[Provided passage]
The equitable component to the mootness doctrine is rooted in the "court's discretion in matters of remedy and judicial administration" not to determine a case on its merits. In re AOV, 792 F.2d at 1147 (quoting Chamber of Commerce v. United States Dep't of Energy, 627 F.2d 289, 291 (D.C.Cir.1980)); In re Texaco, 92 B.R. at 45 (same). In bankruptcy proceedings, the equitable component centers on the important public policy favoring orderly reorganization and settlement of debtor estates by "affording finality to the judgments of the bankruptcy court." Id. (quoting In re Revere Copper & Brass, Inc., 78 B.R. 17, 23 (S.D.N.Y.1987)); In re Information Dialogues, Inc., 662 F.2d 475, 477 ("mootness doctrine promotes an important policy of bankruptcy law--that court-approved reorganizations be able to go forward in reliance on such approval unless a stay has been obtained"); Algeran, Inc. v. Advance Ross Corp., 759 F.2d 1421, 1424 (9th Cir.1985) (mootness doctrine recognizes "particular need for finality in orders regarding stays in bankruptcy"); In re AOV, 792 F.2d at 1149 (refusing to overturn plan, in part because of "virtues of finality").
Moreover, the equitable and jurisdictional considerations underlying the mootness doctrine are interactive, as "the finality rule limits the remedies a court can offer." In re Stadium Management, 895 F.2d at 847-48. Although in bankruptcy cases these concerns most often coincide in the context of transfers to good faith purchasers, see Bankruptcy Code § 363, 11 U.S.C. § 363, we have acknowledged that the same principles "pervade the Bankruptcy Code," In re Stadium Management, 895 F.2d at 848 (citing cases).
Appellants sought to stay the execution of the order of confirmation in the bankruptcy court, yet no attempt was made to appeal the denial of a stay.6 Moreover, although stays were sought in the district court,7 no appellate or mandamus relief was ever requested from the court of appeals relating to a stay of the confirmation order. Consequently, implementation of the confirmed plan proceeded apace. See In re Roberts Farms, Inc., 652 F.2d 793, 798 (9th Cir.1981) (case moot, as appellants "failed and neglected diligently to pursue their available remedies to obtain a stay" of the confirmation order, letting transactions in reliance on the confirmed plan proceed which it would be inequitable, as well as impracticable, to undo).
[/Provided passage]
[Extracted information]
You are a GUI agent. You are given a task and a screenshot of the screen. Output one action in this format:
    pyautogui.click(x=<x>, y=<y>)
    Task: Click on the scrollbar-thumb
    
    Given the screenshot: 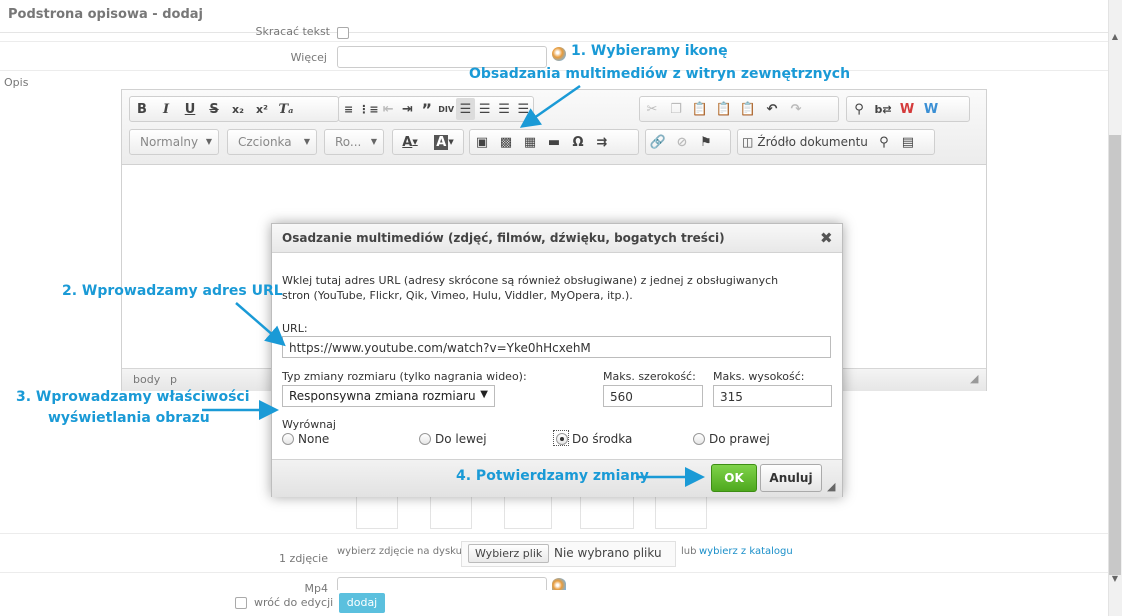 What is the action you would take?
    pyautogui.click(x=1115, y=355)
[/Extracted information]
_To-do item A_
In the mootness passage, condense the paragraph beginning "Appellants sought to stay the execution" into a shorter version that keeps its main facts.
_To-do item B_
According to the mootness passage, in what context do the equitable and jurisdictional concerns most often coincide in bankruptcy cases?

_Exercise result A_
Appellants asked the bankruptcy court to stay execution of the confirmation order but never appealed the denial of that stay. They also sought stays in the district court, yet never requested appellate or mandamus relief from the court of appeals on a stay of the confirmation order. As a result, the confirmed plan was implemented. The paragraph cites In re Roberts Farms, Inc. (9th Cir. 1981). In that case, the appeal was moot because the appellants did not diligently pursue a stay. This let transactions made in reliance on the plan go forward, and undoing them would be inequitable and impracticable.

_Exercise result B_
In transfers to good faith purchasers under Bankruptcy Code § 363 (11 U.S.C. § 363).